Kardigan is working to make cardiovascular disease preventable, curable and no longer the leading cause of death in the world by developing multiple targeted treatments in parallel.
Requirements
- PhD in Statistics, Biostatistics, or a related scientific field with 8+ years of experience, or MS with 10+ years of experience in clinical trials, drug development, the pharmaceutical industry, or healthcare.
- Expertise in applying knowledge of general and cutting edge statistical / clinical trials methodology to solve complex statistical problems in the clinical development area and ensure alignment with regulatory agencies and industry standards.
- Knowledgeable of machine learning approaches for classification and predictive modeling.
- Strong knowledge of statistical software (SAS, R or Python) and proficiency in implementation of advanced analytical methods especially for data visualization.
- Experience in managing CROs and collaborating with cross-functional teams.
- Experience with NDAs, and MAA’s is highly desired.
- Experience with cardiovascular drug development and digital health data or real-world data is preferred.
Responsibilities
- Collaborate with clinical, regulatory, medical affairs, and other teams to ensure cohesive and integrated project strategies.
- Contribute to clinical protocol development and study reports, including authoring of the Statistics section and reviewing of other sections by applying statistical principles.

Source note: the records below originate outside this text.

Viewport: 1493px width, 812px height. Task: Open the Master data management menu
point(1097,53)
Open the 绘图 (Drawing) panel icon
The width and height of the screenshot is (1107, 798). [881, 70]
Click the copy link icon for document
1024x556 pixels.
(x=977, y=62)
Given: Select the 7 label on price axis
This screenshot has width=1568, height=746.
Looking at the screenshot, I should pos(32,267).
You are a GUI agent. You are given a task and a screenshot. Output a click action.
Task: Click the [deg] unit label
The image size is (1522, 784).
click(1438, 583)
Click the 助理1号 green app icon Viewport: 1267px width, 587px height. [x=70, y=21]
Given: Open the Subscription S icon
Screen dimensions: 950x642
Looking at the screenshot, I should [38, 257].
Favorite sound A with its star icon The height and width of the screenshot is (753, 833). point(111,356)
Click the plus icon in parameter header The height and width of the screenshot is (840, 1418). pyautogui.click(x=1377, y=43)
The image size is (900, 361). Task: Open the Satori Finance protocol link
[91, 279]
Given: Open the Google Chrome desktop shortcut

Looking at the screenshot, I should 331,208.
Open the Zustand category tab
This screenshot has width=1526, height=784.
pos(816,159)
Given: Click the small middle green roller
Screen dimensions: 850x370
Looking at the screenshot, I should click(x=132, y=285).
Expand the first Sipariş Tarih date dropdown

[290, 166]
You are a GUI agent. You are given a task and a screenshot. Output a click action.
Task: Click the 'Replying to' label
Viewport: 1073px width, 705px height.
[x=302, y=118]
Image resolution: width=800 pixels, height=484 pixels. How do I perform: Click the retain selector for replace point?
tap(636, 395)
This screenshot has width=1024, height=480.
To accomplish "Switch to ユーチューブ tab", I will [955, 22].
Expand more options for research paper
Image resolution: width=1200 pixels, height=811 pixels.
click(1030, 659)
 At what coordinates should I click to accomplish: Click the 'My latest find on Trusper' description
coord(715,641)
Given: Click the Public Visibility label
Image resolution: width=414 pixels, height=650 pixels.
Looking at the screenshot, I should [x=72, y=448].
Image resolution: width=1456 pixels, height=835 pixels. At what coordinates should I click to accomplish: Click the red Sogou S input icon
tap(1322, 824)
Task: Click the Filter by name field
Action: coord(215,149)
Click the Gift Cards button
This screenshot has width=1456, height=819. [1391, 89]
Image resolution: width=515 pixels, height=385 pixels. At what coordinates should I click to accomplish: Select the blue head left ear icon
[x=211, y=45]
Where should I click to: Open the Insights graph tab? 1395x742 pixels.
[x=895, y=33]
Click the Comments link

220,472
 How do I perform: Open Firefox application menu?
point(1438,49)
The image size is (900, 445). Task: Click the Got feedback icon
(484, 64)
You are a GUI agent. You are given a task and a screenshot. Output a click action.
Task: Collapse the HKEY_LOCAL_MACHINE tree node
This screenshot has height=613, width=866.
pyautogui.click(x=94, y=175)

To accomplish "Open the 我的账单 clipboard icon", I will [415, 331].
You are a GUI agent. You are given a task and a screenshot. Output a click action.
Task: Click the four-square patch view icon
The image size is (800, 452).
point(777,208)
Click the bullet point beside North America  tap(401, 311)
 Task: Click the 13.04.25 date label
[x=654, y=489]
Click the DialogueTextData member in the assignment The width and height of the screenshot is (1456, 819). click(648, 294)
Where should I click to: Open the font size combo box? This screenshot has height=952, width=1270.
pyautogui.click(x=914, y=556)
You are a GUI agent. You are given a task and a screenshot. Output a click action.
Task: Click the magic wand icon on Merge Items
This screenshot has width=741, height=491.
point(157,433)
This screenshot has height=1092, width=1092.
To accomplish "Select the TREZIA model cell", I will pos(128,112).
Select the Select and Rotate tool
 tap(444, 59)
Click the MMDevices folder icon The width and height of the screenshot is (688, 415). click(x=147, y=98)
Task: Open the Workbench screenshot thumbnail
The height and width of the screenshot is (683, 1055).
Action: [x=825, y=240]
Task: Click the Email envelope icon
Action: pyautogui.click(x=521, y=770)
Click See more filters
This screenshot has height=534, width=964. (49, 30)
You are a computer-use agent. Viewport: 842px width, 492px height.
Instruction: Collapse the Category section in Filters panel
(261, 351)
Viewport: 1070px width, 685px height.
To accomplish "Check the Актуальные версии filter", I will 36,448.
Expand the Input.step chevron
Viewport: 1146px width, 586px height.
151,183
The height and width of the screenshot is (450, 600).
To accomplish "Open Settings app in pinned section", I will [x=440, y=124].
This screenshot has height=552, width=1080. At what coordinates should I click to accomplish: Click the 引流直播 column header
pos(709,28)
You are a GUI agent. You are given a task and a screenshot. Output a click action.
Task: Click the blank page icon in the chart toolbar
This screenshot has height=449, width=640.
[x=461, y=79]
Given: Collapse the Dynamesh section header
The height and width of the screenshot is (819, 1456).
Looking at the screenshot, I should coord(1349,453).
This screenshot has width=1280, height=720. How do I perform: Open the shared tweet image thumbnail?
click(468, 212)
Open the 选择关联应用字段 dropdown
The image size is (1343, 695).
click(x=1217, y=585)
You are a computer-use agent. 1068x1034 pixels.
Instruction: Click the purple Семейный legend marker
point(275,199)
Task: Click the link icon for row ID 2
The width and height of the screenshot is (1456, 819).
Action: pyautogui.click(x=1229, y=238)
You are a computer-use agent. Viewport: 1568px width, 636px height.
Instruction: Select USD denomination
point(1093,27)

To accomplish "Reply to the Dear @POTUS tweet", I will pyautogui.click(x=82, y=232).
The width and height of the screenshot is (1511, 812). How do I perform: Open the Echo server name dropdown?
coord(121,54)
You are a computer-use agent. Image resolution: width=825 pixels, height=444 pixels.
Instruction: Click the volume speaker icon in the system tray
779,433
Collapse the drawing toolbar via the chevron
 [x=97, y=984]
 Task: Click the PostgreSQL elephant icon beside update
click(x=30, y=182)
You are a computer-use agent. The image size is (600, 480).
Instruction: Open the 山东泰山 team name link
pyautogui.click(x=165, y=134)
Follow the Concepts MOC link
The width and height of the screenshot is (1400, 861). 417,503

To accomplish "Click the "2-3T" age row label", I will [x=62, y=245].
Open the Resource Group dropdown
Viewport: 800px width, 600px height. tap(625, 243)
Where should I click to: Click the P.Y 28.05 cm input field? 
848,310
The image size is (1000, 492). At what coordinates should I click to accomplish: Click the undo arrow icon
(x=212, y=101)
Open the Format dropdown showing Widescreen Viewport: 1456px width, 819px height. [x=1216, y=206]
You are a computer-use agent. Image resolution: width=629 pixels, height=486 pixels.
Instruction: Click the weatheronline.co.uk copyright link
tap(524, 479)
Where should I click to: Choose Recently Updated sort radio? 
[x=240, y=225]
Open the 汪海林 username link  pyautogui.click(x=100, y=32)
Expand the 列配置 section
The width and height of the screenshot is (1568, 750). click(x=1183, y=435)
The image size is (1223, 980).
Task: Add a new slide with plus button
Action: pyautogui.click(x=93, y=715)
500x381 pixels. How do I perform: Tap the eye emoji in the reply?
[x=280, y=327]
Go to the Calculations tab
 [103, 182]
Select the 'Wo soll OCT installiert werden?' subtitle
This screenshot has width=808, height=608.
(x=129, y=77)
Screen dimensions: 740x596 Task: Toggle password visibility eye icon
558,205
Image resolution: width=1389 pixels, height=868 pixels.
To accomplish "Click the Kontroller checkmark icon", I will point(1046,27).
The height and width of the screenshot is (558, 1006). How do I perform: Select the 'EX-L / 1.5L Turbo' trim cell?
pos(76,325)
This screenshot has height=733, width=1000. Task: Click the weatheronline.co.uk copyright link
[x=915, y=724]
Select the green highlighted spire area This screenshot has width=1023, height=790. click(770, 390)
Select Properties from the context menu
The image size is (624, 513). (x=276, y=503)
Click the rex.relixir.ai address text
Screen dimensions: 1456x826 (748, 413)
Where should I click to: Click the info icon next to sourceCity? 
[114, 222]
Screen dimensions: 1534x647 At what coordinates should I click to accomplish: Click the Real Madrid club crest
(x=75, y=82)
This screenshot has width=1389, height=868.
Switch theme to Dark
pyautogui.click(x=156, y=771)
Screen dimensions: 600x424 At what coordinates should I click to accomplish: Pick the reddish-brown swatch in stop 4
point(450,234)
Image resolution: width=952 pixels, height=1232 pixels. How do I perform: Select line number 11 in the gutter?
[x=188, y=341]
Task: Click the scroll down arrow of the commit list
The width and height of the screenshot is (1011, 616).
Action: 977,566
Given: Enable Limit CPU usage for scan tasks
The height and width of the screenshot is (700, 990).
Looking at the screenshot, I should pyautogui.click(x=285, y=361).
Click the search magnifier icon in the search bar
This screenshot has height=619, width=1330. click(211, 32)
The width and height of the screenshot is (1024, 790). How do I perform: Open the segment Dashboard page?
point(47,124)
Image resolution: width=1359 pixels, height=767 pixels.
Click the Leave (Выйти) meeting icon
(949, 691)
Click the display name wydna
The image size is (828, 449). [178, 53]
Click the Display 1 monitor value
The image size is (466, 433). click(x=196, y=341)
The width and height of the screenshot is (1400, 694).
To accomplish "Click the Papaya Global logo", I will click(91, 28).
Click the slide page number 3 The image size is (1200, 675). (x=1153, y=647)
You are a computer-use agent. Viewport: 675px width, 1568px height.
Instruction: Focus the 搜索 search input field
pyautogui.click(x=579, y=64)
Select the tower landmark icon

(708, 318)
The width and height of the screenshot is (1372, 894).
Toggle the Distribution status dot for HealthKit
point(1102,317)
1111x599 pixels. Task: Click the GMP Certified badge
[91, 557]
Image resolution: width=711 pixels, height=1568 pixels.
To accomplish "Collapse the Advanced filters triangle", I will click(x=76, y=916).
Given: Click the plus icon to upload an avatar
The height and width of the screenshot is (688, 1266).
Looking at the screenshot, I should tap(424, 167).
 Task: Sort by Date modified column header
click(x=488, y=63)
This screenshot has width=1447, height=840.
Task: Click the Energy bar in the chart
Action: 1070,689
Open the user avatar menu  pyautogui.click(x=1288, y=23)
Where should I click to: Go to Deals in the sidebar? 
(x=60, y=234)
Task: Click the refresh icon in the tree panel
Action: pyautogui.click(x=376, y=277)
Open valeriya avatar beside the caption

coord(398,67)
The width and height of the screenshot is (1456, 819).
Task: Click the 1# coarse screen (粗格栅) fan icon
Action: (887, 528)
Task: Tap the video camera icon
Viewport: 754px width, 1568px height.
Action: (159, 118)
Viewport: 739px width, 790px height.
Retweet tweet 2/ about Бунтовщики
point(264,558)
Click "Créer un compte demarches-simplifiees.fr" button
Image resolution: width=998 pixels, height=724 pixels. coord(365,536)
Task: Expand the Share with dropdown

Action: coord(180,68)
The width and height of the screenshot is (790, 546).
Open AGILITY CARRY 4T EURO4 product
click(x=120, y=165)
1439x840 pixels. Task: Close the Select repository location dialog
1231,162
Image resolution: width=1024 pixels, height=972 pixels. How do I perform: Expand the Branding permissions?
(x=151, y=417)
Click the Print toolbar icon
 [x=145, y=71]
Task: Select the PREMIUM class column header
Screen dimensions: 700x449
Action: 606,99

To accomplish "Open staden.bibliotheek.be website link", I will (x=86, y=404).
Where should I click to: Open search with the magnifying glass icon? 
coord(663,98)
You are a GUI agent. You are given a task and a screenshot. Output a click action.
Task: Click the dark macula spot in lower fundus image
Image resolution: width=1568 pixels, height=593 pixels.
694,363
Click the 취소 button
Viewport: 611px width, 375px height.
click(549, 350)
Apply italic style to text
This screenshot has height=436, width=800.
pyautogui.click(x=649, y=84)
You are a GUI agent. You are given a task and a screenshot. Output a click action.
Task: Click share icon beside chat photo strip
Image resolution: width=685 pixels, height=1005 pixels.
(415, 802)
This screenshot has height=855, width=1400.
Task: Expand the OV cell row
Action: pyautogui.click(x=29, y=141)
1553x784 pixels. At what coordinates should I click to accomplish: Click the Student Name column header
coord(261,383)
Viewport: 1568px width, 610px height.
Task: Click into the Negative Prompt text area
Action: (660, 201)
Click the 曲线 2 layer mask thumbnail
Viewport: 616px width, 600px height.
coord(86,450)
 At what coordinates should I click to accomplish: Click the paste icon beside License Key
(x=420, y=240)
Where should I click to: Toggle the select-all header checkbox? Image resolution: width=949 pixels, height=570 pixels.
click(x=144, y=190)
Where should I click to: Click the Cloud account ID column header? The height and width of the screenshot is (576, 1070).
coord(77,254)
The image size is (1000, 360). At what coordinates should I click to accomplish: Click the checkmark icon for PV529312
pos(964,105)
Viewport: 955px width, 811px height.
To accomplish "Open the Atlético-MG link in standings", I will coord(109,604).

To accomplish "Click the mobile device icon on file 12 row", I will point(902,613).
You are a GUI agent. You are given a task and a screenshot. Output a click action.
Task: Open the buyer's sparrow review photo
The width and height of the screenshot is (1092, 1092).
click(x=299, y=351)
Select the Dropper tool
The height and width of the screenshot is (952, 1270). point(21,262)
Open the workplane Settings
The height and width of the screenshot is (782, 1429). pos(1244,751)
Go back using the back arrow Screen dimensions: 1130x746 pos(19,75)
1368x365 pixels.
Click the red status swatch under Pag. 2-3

- Author or review statistical analysis plans for clinical trials and for integrated summaries of safety/effectiveness (ISS/ISE), and author or oversee the development of shells for tables, figures and listings.
- Review case report form (CRF) designs to ensure data collection meet the requirements of statistical analyses.
- Provide statistical input to data monitoring committee (DMC) charters.
- Oversee the CROs or internal teams to deliver high-quality and timely analysis outputs and interpret the results.
- Manage statistical activities in support of NDA/MAA or other regulatory submissions.
Other
- Mentor junior statisticians.
- Contribute or lead standardization and process improvement efforts for Biostatistics and contributes to cross-functional process improvement efforts.
- Provide guidance and oversight to ensure compliance with regulatory standards and best practices.
- Support and contribute to the preparation of publications, including manuscripts, posters and oral presentations.
- Address statistical questions/comments from FDA and other regulatory agencies.